Now, only after CBD has been proven once to be successful in the treatment of seizures – and four years after Harper Grace’s Law was passed in Mississippi – will a clinical trial of a marijuana-derived medicine take place at the University of Mississippi Medical Center.

“So you can imagine we’ve had many regulatory hurdles to get here today … in order to provide such unique opportunities for our patients,” said Richard Summers, UMMC’s vice chancellor of research.

One of the biggest hurdles for anyone looking to do clinical trials on medical marijuana is the federal government – which is why a European pharmaceutical company was able to successfully complete a 4-phase clinical trial so much sooner.

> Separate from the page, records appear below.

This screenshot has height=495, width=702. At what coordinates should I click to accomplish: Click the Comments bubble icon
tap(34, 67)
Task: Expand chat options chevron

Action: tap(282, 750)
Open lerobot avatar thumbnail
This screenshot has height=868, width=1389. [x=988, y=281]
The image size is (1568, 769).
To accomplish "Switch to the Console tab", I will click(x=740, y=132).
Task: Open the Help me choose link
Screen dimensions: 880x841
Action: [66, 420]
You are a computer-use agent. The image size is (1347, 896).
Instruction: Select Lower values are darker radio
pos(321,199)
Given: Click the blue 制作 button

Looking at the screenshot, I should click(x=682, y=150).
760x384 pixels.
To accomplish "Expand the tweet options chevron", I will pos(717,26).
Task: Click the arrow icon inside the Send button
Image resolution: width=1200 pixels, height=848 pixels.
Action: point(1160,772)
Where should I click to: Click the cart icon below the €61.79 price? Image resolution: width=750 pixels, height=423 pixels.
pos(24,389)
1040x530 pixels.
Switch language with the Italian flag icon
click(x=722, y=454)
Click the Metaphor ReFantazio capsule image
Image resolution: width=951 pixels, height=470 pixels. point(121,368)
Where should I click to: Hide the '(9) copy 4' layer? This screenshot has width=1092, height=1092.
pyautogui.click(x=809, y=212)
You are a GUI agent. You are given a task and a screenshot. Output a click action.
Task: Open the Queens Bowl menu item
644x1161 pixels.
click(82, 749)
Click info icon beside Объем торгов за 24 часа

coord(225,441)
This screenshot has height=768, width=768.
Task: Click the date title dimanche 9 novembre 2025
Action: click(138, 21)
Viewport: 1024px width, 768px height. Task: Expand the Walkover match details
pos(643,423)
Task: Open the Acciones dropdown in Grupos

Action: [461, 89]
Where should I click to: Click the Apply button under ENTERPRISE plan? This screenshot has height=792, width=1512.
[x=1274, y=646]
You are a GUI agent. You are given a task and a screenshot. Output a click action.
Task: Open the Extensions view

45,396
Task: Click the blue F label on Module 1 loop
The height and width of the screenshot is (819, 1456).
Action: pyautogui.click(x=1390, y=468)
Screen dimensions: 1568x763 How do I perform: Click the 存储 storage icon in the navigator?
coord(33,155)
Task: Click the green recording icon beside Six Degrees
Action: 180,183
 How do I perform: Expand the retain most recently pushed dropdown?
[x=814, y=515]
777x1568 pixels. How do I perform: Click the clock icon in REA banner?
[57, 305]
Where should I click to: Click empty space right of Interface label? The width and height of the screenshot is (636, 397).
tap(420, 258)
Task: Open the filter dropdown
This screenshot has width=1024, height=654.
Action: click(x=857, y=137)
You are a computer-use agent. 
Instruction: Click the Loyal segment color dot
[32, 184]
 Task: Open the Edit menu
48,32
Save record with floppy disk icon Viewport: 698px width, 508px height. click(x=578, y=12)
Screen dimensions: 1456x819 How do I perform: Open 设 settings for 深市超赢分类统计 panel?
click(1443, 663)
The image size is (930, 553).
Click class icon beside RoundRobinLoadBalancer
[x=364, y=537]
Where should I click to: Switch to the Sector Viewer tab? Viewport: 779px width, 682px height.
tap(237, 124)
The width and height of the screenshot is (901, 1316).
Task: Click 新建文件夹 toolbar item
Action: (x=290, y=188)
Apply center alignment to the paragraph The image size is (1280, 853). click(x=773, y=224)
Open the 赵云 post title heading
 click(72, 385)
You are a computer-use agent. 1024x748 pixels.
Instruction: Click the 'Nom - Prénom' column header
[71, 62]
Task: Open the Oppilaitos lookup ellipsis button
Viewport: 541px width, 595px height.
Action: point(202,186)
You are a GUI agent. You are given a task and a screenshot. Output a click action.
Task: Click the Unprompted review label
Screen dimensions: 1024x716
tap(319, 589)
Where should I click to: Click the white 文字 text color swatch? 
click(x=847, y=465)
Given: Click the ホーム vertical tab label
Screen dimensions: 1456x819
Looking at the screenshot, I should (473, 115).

While we may already know what to expect out of the results however, there is no doubt that getting similar results from this trial will only further cement the fact that cannabis is a medicine.

“It is far too early for us to detail any kind of results at this point but thus far — we’re one month in on two patients and almost one month in on seven additional ones — and things are thus far going very very well. We’re very very excited about it. A real opportunity for Mississippi kids to get access to a really unique controlled product,” Ingram said.

At this point there are only nine patients enrolled in the clinical trial – however more patients are expected to be enrolled soon. It is expected that as many as 2,000 Mississippi children could qualify for this study – possibly bringing access to this medicine to these patients much sooner than they would have otherwise.